A Picture is Worth a Thousand Words – But Only in English
Another common corporate guideline, especially in organizations with a broad global workforce, is the one that says communication will only be in English. Yet benefits communication often needs to be explained in other languages. The health care field is strewn with jargon, terms and concepts that are hard enough to understand in English. Helping a sector of the workforce that’s more comfortable in a different language helps improve the results (and lowers the cost) of medical treatments.
Finally, the visual appeal of benefit communication too often runs head-on into the corporate guidelines concerning the design of the messages. Brand rules that forbid cartoons (cartoons that often help with language and terminology barriers to understanding), or that allow only stock photographs based on its industry as visuals in a benefit communications piece, are themselves barriers to effective messages. If yours is a hi-tech industry, chances are all the stock photos available are of younger employees – how could a retiree “see themselves” in the picture?
Break the Rules?
So what should the HR/Benefits Manager do?

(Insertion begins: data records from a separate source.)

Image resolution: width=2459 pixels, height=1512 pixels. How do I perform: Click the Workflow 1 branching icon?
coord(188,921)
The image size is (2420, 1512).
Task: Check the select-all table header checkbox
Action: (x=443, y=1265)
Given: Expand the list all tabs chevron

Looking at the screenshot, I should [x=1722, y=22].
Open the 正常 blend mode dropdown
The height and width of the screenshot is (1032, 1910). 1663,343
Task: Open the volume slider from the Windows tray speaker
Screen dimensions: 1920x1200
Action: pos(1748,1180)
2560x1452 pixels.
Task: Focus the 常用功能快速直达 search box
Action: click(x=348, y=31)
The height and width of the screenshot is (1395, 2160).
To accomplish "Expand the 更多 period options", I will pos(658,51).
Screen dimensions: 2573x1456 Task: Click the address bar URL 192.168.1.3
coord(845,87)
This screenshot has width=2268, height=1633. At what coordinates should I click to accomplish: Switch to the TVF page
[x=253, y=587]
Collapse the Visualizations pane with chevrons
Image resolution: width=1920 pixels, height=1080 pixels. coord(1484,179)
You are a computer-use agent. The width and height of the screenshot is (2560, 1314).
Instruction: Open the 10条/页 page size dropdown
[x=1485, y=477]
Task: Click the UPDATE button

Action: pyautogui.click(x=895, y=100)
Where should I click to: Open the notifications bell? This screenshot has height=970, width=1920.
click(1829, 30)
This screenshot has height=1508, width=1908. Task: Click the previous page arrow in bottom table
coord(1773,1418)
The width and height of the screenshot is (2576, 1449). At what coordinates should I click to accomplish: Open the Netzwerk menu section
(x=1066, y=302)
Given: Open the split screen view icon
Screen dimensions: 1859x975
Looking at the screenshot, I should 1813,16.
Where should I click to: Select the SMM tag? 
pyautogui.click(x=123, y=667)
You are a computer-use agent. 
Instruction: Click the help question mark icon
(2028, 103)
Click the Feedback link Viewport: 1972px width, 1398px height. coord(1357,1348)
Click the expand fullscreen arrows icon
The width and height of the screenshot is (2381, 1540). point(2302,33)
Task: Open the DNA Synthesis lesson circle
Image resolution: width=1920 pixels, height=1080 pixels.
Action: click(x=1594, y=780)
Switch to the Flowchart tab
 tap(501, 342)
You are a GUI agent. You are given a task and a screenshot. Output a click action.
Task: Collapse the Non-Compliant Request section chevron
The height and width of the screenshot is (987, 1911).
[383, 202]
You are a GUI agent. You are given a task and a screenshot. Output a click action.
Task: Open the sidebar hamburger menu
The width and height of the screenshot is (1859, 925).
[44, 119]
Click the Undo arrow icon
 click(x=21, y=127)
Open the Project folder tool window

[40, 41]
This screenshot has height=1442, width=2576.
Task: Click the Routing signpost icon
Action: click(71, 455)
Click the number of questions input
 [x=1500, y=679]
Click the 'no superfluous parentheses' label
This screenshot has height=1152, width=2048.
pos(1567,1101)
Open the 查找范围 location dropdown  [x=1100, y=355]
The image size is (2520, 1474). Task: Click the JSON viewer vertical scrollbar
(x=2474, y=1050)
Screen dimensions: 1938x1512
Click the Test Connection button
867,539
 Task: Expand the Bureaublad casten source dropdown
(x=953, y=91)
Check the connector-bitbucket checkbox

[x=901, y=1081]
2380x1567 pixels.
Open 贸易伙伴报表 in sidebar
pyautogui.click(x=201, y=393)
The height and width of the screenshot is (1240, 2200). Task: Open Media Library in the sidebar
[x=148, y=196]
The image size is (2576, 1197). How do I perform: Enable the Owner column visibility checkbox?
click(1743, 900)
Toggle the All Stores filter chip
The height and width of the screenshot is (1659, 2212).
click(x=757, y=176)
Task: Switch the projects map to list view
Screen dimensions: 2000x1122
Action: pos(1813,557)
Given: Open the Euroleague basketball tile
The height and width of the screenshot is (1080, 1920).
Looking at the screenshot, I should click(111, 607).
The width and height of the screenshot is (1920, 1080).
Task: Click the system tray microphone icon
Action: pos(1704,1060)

What should #HR do when your company's brand gets in the way of effective #benefits communication? http://ctt.ec/id8Ij+ @XeroxHRInsights
Mike Natalizio, president and chief executive officer of HNI, looks at it this way: “Employers need to rethink their whole benefits communication strategy. They need to determine what to say, who needs to hear it, and how to deliver it. These factors are critical to effective communication, because employees today are more skeptical as they see their benefits decreasing and their premiums rising. As employers begin to provide information about health care reform measures, employees are going to have their radar up,” he says. “They’re going to be saying, ‘Okay, here it comes. How much more of the cost are they going to shift over to me?'”
The fact is, as Benefits Manager, you need to make the case that your “constituency” – participants in a benefits program – need different communication styles that sometimes break the usual corporate style rules.
Organizations that have been willing to bend — sometimes even “break” the rules of corporate communication — have realized significant returns. These include such results as:
- Participation rates in wellness and disease management programs that are at least double the norms
- Meaningful improvements in health status across the entire plan population, and
- Greater employee satisfaction with their benefits.
Better still, some plan participants may even want to engage more with their benefits, and their benefits information. For example: One employer who produces an annual wellness calendar has learned to print numerous extras as employees request two or more copies: one for the office, one for home, and an extra one for their spouse.
Now, when was the last time anyone wanted an extra copy of your benefits communications?